Il ne reste plus qu'à servir frais pour l'été et à savourer le tout accompagné d'un verre d'hydromel ou d'un Moretum.

Rue Farfadet est un premier roman prometteur. L'univers est posé et riche. Dès le départ on suit les personnages totalement crédibles et on se trouve emporté dans une aventure complètement déjantée.
Il faut déplorer quelques petites faiblesses et un scénario plutôt linéaire, mais même un lecteur averti y trouvera son compte et savourera un roman léger comme une bouffée d'air pur entre deux lectures beaucoup plus conséquentes.
Pensé et écrit comme un roman du XIXème s., l'idée du "roman fleuve" en moins, l'accent a été mis sur l'emballage.
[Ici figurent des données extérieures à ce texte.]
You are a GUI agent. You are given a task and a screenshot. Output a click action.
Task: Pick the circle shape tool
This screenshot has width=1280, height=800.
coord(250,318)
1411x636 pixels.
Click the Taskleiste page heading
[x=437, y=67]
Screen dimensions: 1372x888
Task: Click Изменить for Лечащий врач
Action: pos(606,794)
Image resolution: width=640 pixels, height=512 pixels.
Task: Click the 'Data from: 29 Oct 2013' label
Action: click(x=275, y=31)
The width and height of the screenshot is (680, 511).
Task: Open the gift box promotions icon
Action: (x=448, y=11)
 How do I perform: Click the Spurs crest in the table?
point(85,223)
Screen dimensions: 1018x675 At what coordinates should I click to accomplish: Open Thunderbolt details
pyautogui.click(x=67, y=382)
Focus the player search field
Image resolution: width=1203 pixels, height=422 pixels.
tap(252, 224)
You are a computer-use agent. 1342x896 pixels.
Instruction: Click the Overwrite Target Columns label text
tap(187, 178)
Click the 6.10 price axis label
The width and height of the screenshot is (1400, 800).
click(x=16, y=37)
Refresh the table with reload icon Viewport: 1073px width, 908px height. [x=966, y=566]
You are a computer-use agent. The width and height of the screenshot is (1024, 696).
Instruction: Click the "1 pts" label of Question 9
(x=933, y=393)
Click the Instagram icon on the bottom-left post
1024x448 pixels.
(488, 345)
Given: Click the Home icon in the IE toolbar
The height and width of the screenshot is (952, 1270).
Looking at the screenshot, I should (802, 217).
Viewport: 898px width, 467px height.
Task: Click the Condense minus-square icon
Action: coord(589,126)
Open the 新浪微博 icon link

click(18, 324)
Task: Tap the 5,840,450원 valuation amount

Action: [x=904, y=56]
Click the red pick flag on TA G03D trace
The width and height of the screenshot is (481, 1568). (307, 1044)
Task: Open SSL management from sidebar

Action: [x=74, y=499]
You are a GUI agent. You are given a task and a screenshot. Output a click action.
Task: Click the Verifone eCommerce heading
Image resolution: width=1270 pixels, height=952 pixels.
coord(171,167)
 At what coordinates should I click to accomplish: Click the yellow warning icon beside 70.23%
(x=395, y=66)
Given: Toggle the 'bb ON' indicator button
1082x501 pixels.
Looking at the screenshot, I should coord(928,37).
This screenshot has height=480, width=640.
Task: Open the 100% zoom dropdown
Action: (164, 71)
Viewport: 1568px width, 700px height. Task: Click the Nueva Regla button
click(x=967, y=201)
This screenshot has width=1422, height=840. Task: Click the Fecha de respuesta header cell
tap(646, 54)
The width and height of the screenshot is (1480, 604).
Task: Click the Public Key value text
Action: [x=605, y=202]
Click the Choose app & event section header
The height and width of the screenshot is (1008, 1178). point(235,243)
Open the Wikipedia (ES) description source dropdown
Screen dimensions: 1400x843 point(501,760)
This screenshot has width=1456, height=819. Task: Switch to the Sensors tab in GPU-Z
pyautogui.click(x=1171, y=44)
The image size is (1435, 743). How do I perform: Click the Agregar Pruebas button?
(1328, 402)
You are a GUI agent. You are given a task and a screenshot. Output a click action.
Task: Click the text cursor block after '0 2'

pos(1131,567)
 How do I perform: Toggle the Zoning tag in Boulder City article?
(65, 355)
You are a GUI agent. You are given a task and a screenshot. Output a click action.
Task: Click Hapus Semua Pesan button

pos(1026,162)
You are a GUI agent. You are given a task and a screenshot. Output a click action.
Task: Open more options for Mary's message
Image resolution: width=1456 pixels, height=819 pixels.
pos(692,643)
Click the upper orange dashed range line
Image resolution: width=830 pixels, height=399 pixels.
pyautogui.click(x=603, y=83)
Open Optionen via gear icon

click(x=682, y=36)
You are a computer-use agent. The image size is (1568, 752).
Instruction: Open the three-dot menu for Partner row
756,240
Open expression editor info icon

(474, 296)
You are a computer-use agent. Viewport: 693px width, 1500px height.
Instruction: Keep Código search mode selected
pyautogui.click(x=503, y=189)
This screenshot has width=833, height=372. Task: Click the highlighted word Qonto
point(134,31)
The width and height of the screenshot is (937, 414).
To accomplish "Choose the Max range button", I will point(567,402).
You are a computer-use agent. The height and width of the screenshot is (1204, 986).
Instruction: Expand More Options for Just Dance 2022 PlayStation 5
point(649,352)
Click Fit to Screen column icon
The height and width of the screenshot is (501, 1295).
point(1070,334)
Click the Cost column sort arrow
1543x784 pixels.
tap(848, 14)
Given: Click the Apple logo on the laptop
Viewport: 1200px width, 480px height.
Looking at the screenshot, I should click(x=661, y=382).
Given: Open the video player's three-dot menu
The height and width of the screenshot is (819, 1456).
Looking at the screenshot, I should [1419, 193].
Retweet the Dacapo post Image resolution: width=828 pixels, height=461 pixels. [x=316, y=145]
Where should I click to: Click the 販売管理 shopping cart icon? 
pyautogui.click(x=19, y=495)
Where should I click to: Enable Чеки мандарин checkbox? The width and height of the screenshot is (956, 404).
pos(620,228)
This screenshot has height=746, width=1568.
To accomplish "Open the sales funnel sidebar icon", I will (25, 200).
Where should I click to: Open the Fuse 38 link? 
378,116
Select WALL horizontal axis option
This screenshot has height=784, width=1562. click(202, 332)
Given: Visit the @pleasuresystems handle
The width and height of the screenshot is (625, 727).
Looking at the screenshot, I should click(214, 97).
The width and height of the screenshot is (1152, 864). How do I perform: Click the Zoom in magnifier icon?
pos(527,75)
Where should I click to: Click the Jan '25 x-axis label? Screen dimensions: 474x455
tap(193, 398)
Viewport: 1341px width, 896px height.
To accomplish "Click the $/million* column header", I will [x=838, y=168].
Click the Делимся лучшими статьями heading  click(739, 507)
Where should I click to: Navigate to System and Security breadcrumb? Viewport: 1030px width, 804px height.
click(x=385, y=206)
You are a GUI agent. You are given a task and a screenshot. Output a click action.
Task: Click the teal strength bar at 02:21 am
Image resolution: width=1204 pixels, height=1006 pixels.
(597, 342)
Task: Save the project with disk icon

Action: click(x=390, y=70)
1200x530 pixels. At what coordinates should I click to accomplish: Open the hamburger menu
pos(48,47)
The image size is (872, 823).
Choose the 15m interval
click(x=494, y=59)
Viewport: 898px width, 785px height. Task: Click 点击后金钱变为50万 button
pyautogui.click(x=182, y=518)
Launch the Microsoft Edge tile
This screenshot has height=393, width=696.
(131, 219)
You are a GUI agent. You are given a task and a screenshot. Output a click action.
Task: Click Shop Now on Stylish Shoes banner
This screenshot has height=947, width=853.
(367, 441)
La couverture signée Aurélien Police attire immanquablement l'œil et entraîne déjà l'imaginaire du lecteur. La carte du Panam revisité sur une double page intérieure appuie encore cet univers et amuse énormément, pour peu que l'on prenne le temps de déchiffrer chaque nom et que l'on accepte de pardonner à l'auteur quelques jeux de mots vaseux. L'ensemble est plutôt pas mal (avec un peu d'attention on notera la Porte de Baldur, la Porte du Baphomet et la Porte des Petits Dieux, ou encore la Butte Momie)…
Et pour immerger complètement son lecteur, quelques pages sont là comme des coupures de presse, insérées dans le roman et permettant de faire un point sur l'action avec une narration complètement différente. Voire décalée.
C'est très bien trouvé.

Rue Farfadet est le premier roman d'une série avec Sylvo Sylvain comme héros. Mais à l'image des séries policières du siècle dernier, chaque roman est complètement indépendant, comme les Hercule Poirot et autres Arsène Lupin. Aucune crainte à avoir donc sur l'attente de la suite comme c'est souvent le cas dès qu'on entre en terre de Fantasy. Et il faut avouer que c'est bien agréable.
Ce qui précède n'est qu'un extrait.